Siempre quise ser un niño bueno. No el que despedazaba unicornios con el hambre de mil lobos cada vez que me veía al espejo.
Un niño bueno, no malo. El que deshilaba libélulas para encerrar en un círculo de estela la aurora de los planetarios. Que fuera a la escuela sobrellevando ausencias como las de papá y Jesucristo en un hemisferio de balas masticado por los glaciares de mi boca.
Un niño bueno, de esos que ríen y no odian. De betún en la sonrisa y cangrejitos petrificados en una burbuja de arena.
No el de la sangre entre los dedos, no el de los peces boqueando en la carne viva de mis ojos.

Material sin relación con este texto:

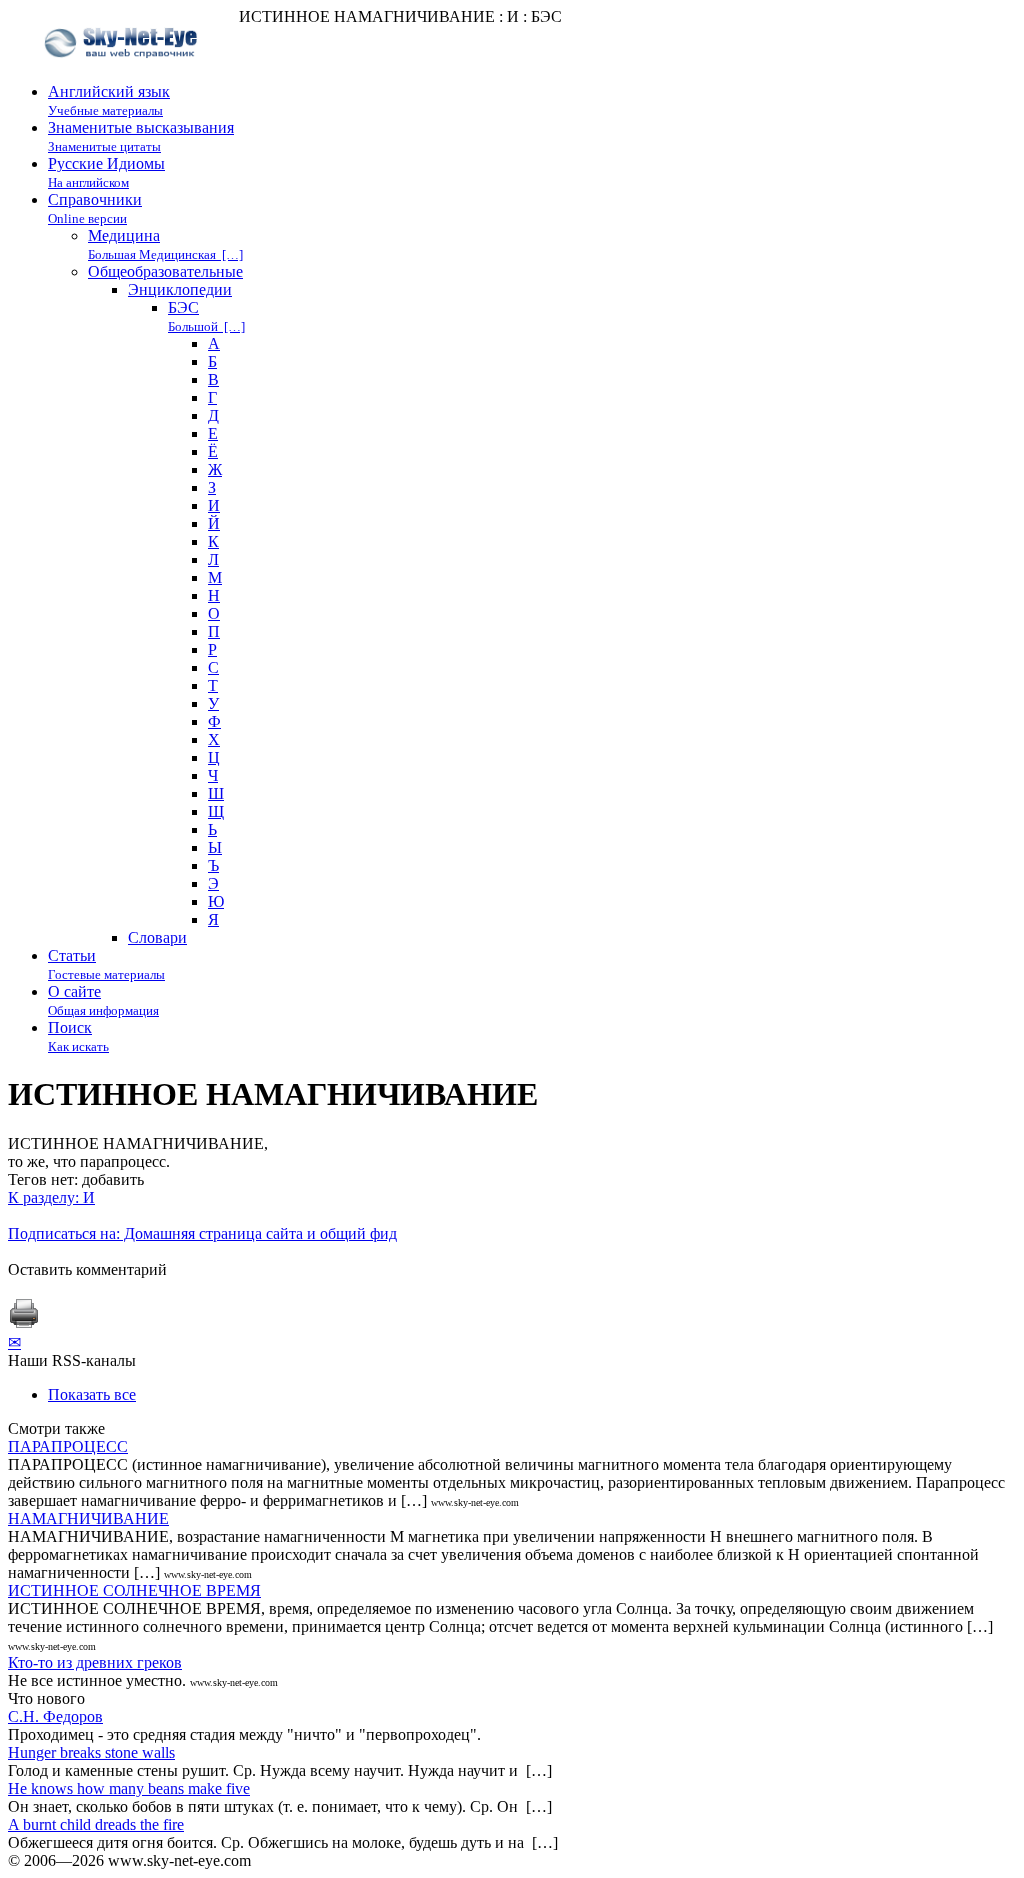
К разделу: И (51, 1197)
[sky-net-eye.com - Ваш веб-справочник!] (123, 73)
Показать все (92, 1394)
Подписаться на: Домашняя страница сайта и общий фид (202, 1233)
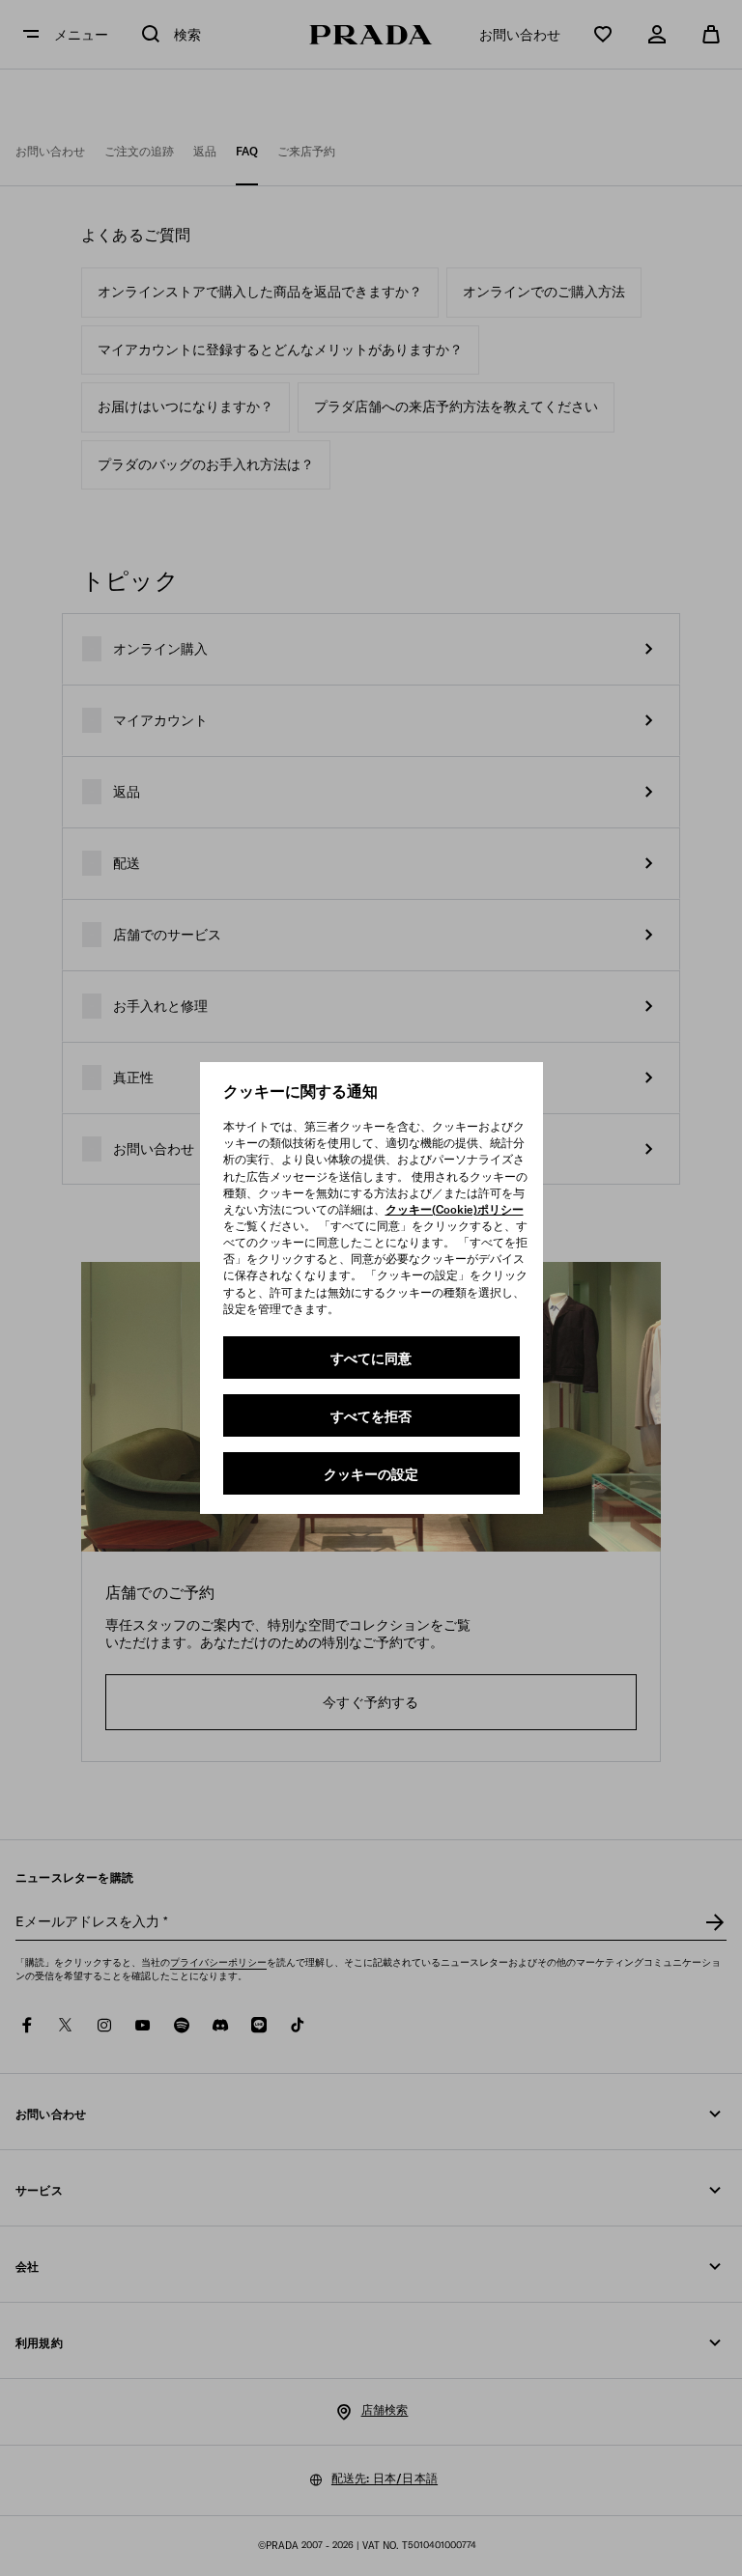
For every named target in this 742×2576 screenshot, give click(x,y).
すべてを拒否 (371, 1416)
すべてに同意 (371, 1358)
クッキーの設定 (371, 1474)
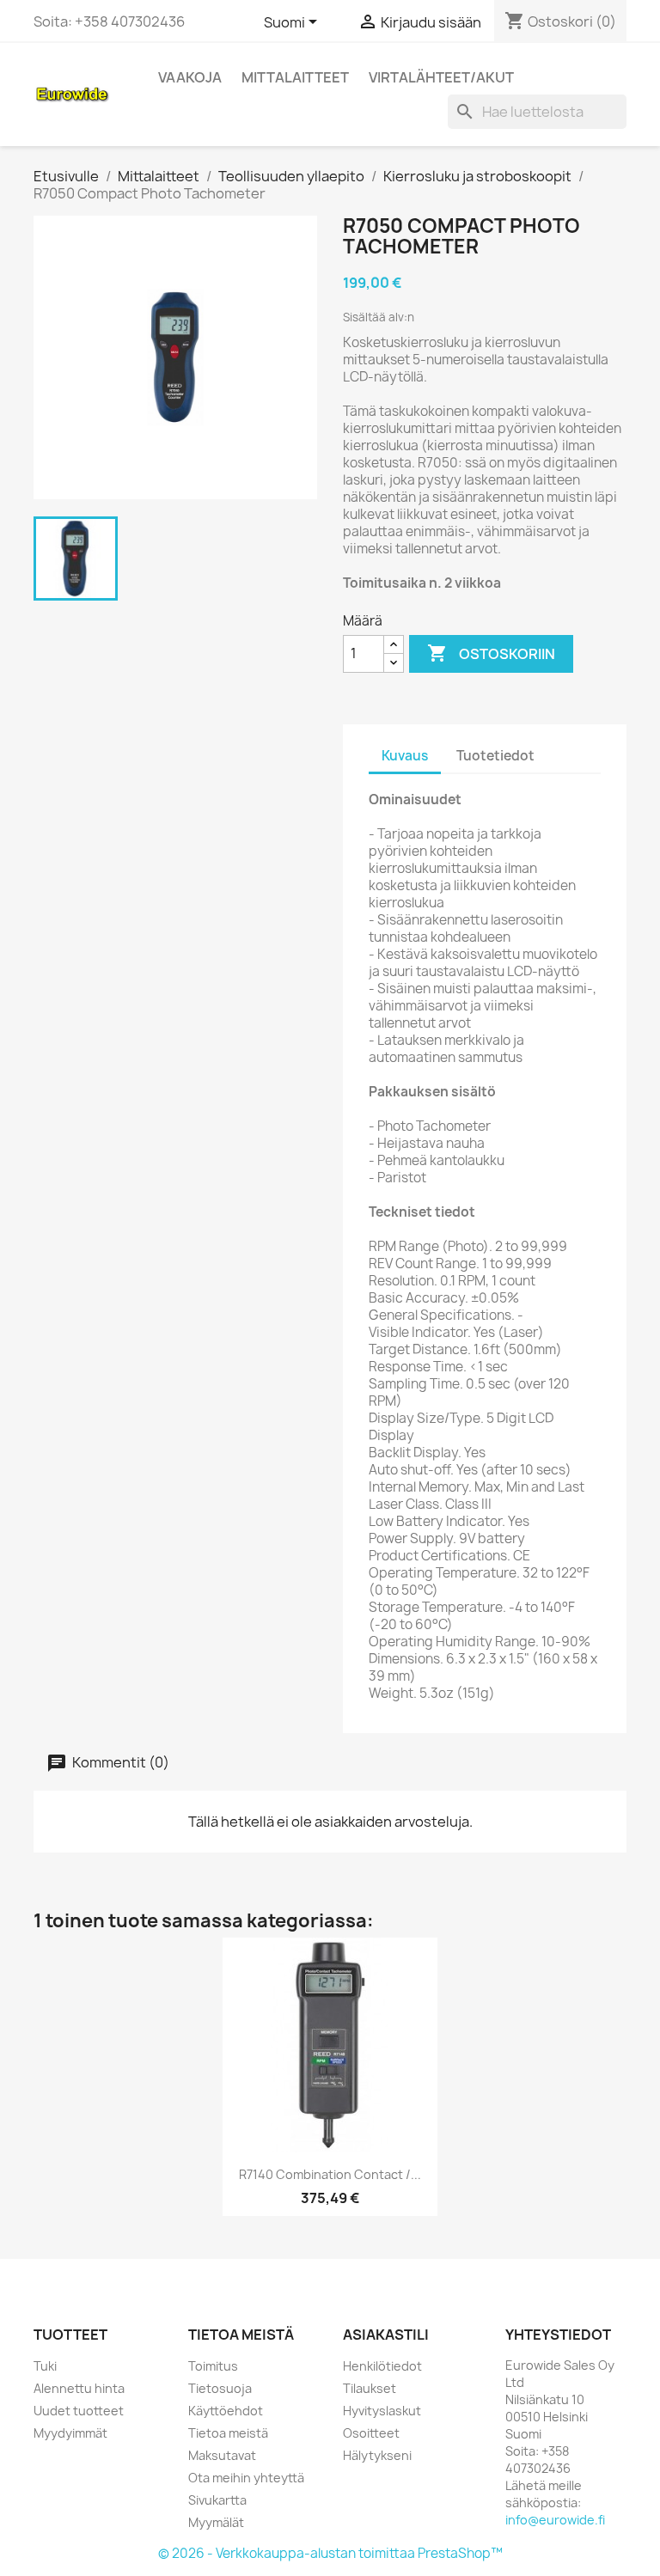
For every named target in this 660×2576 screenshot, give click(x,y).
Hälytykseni (377, 2455)
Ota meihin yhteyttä (246, 2477)
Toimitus (213, 2366)
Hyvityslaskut (382, 2410)
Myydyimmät (70, 2433)
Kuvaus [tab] (405, 756)
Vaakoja (190, 77)
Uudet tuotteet (79, 2410)
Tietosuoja (220, 2388)
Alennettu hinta (79, 2388)
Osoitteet (371, 2433)
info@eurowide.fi (555, 2520)
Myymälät (216, 2522)
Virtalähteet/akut (441, 77)
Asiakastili (386, 2334)
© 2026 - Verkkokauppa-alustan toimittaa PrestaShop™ (330, 2553)
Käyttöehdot (225, 2410)
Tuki (45, 2366)
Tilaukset (369, 2388)
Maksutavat (222, 2455)
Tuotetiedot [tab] (495, 756)
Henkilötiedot (382, 2366)
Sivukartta (217, 2500)
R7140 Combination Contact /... (330, 2174)
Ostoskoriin (491, 653)
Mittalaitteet (295, 77)
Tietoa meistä (228, 2433)
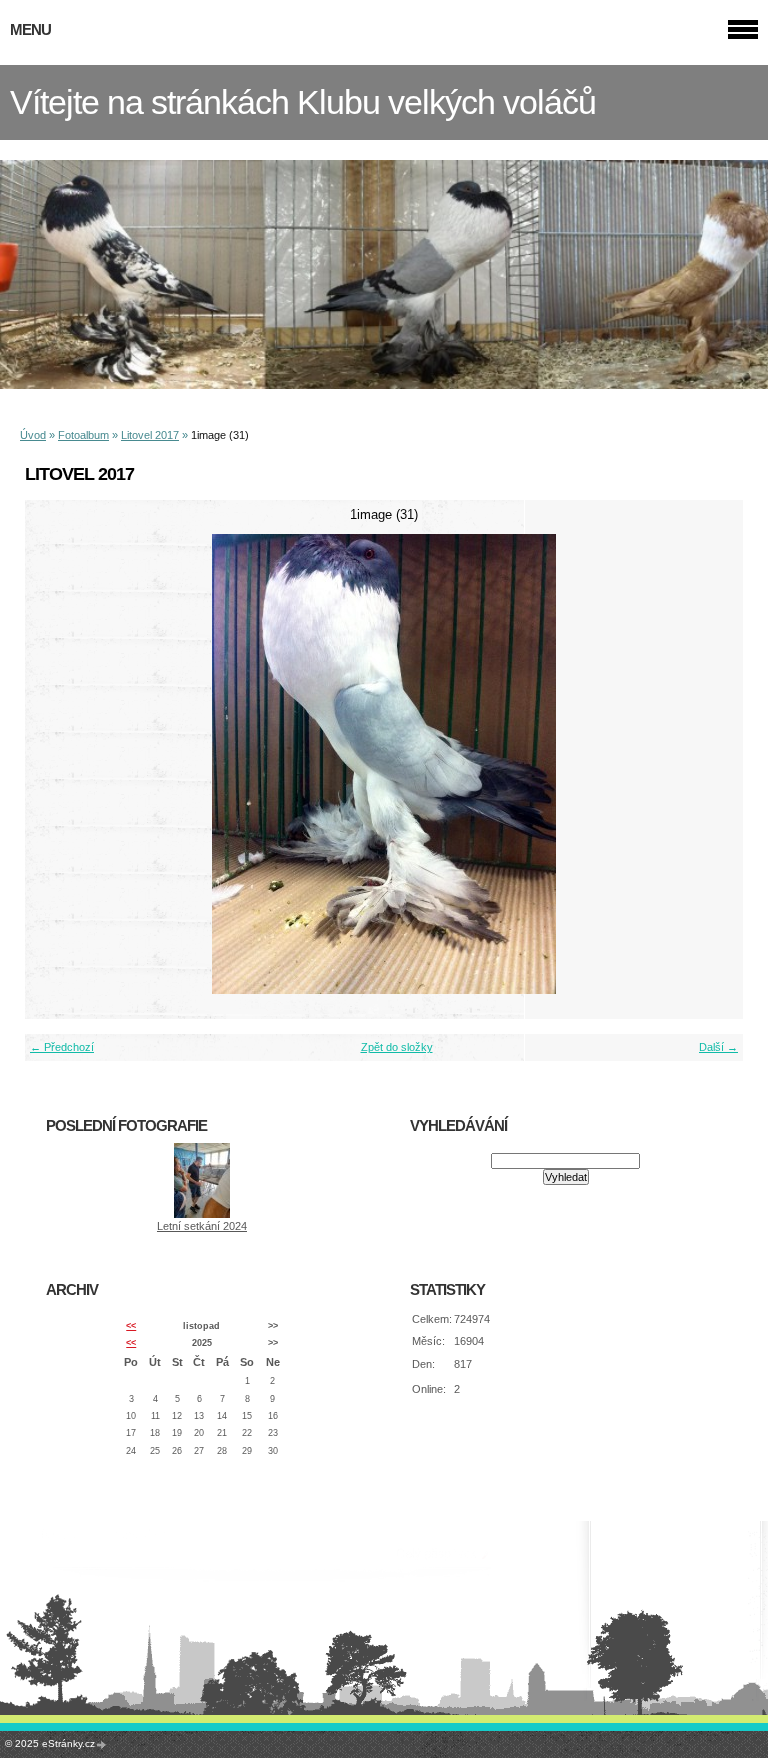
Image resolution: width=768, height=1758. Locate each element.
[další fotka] (710, 764)
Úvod (33, 435)
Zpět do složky (397, 1047)
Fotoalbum (83, 435)
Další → (718, 1047)
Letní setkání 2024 (202, 1226)
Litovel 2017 (150, 435)
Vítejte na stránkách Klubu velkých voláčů (303, 102)
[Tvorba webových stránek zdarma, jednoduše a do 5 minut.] (102, 1744)
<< (131, 1326)
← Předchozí (62, 1047)
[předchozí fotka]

Un niño bueno, de los que en el indefinible aspecto de una manzana podrida le alcanza para esconderse de los monstruos hasta que tú lo encuentres e ilumines con el fuego de una vela las promesas que corren por mi cuenta.
Un niño bueno, lo sé, no promete lo que no tiene. Y lo sé porque los resultados de mis sueños no son del tamaño exacto de lo que exige la vida.
Pero siempre quise ser un niño bueno, a pesar de mi edad y los relojes inestables de la muerte que aún no alcanzan la orilla de la playa.